» Goal of the exercise: From the line containing "Select the pale yellow palette swatch" through the last line of the records below, output every line exactly as it appears, but leave out the pictures.

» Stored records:
***

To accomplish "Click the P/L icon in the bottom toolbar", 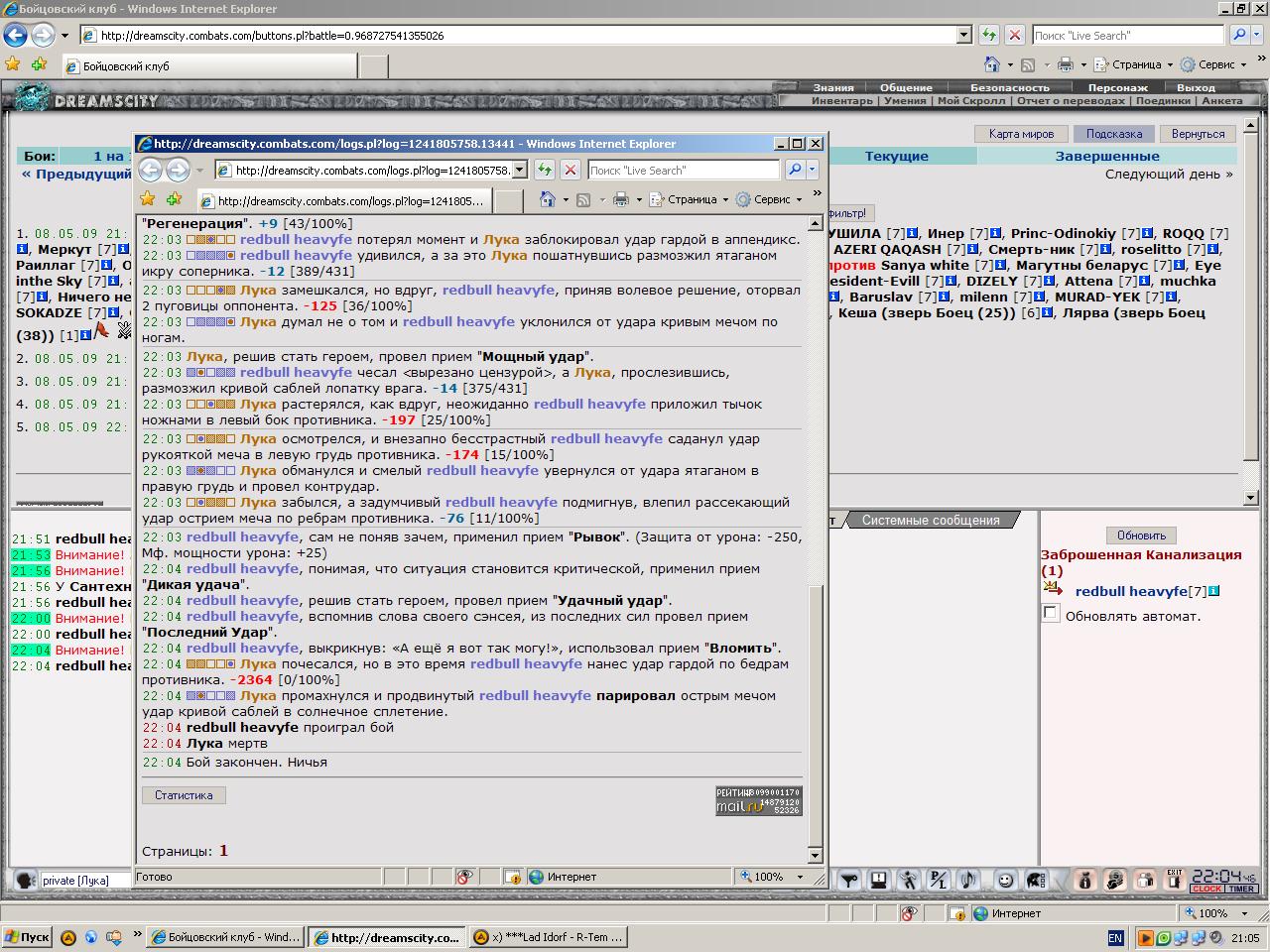I will click(x=939, y=880).
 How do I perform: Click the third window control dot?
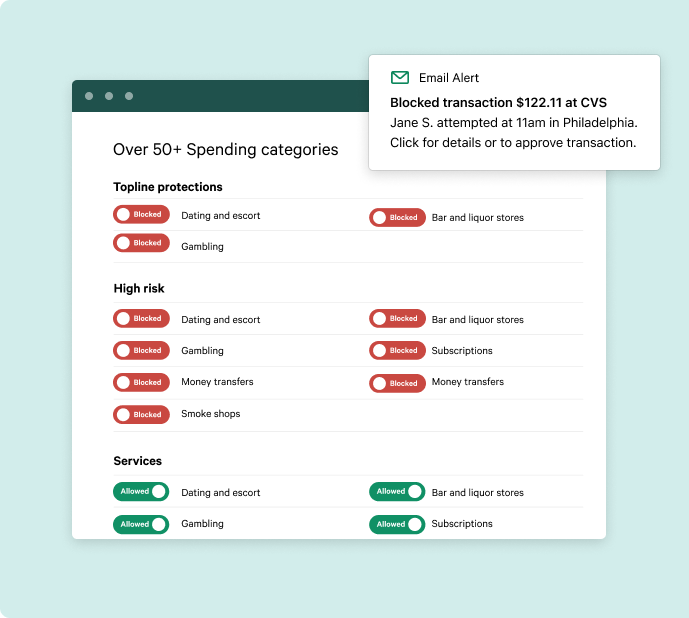(129, 96)
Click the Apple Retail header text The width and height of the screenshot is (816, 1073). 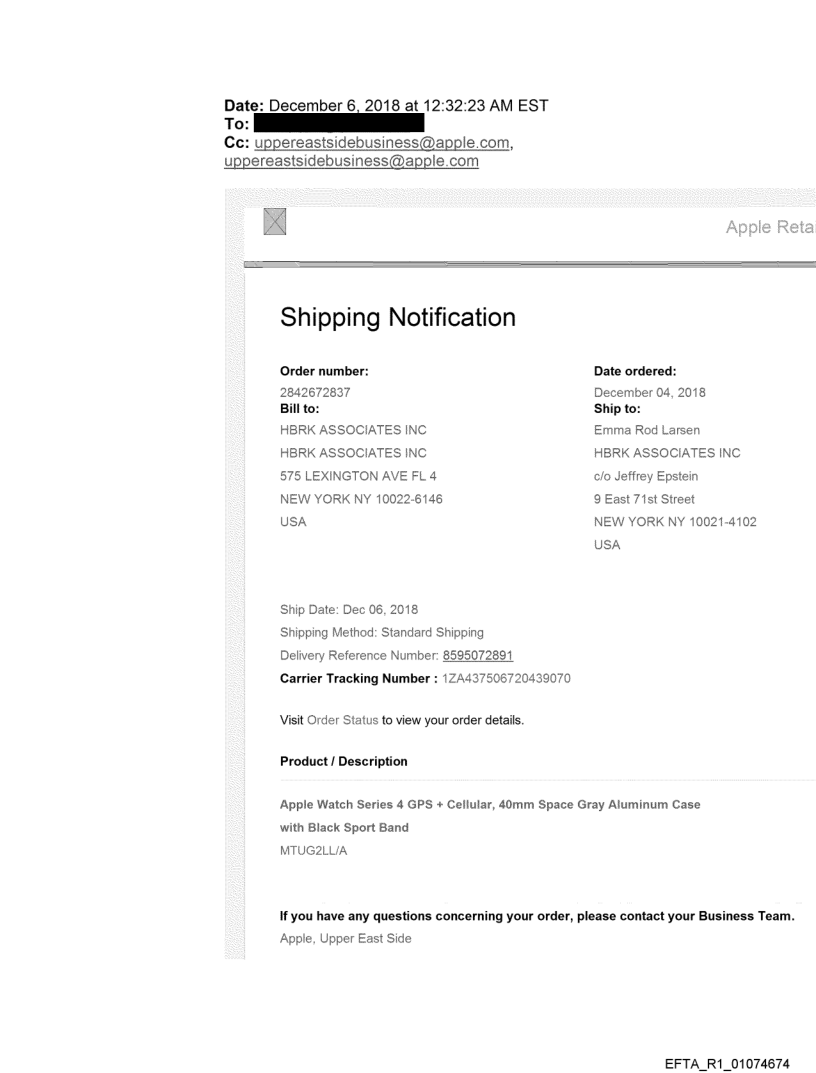pyautogui.click(x=770, y=227)
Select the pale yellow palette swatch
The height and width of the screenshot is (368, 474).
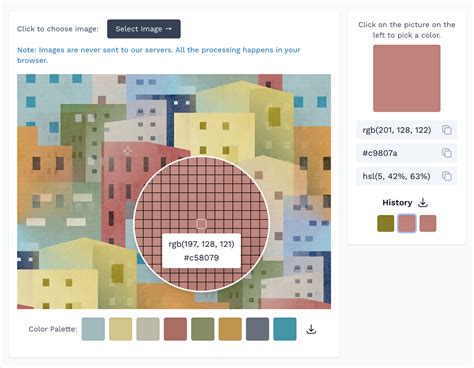121,329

***

» Answer to the problem:
Select the pale yellow palette swatch
The height and width of the screenshot is (368, 474).
121,329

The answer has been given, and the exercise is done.